*** DATASET RECORDS ***

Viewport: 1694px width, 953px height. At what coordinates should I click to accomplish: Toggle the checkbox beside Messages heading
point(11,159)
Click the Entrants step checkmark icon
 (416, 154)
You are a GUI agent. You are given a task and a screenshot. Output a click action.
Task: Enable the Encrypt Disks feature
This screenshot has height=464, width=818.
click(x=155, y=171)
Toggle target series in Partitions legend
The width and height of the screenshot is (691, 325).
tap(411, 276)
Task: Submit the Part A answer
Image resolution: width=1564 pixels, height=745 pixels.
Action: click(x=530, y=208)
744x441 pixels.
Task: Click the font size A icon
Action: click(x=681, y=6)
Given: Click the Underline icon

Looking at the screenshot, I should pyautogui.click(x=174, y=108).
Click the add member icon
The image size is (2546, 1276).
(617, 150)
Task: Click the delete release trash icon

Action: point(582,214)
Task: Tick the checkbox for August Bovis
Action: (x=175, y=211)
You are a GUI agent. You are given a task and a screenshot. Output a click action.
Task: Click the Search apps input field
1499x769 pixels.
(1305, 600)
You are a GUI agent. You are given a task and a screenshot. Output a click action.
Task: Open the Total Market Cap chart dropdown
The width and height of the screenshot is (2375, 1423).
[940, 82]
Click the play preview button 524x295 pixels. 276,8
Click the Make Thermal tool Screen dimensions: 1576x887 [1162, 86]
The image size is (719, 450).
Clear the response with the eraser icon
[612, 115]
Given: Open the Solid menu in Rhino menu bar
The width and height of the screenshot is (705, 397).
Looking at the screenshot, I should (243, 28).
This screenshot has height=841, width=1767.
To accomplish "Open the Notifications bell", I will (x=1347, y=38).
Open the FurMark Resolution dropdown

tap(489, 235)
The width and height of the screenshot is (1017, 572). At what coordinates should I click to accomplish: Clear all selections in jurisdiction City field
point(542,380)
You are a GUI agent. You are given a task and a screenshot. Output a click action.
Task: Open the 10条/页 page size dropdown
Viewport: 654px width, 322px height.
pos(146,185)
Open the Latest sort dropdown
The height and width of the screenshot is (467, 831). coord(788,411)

*** End of DATASET RECORDS ***

## TO DO
Exactly as written, please reproduce the lines from the first line of the data to the line containing "Task: Enable the Encrypt Disks feature", inclusive, and nothing else.

## ANSWER TO THIS TASK
Viewport: 1694px width, 953px height. At what coordinates should I click to accomplish: Toggle the checkbox beside Messages heading
point(11,159)
Click the Entrants step checkmark icon
 (416, 154)
You are a GUI agent. You are given a task and a screenshot. Output a click action.
Task: Enable the Encrypt Disks feature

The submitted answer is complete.